----- Text

Learning to Drive a Car Versus Learning to Fly a Plane

By Jim Liao
Jim Liao
Jim Liao
July 11, 2016 Updated: July 11, 2016

Though the requirements for obtaining an operating license for air versus ground travel may vary in different regions, learning to drive in the United States is generally a simple process.

In learning to drive, the first step is class room instruction, which usually includes a lot of reading material and videos, as well as quizzes that you have to take and pass. This portion generally takes several hours a day for about a week.

Next is “behind the wheel” training, where you drive around in a specially marked “drivers education” vehicle with an instructor sitting in the passenger seat. 

After completion of both the classroom and in-car portions, you are then eligible to undergo a written test at the local Department of Motor Vehicles (DMV) office for your driver’s permit, which allows you to drive as long as a licensed individual is beside you.

After six months, you can reapply for a license, which, unlike the permit test, will include a road test.

----------

What you need to do.
According to the article on learning to drive versus learning to fly, how long after getting a driver's permit can you reapply for a license?

----- Dataset entries

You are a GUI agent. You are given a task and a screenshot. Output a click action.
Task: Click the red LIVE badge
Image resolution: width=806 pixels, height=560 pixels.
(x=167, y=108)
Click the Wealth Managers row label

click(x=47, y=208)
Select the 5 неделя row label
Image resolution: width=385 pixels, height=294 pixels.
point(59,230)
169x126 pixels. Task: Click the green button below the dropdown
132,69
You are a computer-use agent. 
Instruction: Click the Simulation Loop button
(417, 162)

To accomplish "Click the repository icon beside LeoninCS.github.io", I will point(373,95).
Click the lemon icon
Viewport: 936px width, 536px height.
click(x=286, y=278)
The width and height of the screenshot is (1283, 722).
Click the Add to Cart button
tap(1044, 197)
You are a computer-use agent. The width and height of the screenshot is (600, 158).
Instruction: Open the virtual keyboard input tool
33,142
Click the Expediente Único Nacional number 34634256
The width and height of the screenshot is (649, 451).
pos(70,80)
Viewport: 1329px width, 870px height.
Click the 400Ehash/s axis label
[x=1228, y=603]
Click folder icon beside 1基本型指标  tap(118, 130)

----------

Task solution.
After six months.